*Data for this task*
◇ ◇ ◇ ◇
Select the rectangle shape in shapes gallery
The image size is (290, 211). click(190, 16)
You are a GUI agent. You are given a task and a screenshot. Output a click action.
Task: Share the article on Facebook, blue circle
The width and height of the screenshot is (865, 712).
◇ ◇ ◇ ◇
*What the task asks*
Arrange the lines of the records above as a numbered list, leaving out any blank lines.

*Answer to the exercise*
1. Select the rectangle shape in shapes gallery
2. The image size is (290, 211). click(190, 16)
3. You are a GUI agent. You are given a task and a screenshot. Output a click action.
4. Task: Share the article on Facebook, blue circle
5. The width and height of the screenshot is (865, 712).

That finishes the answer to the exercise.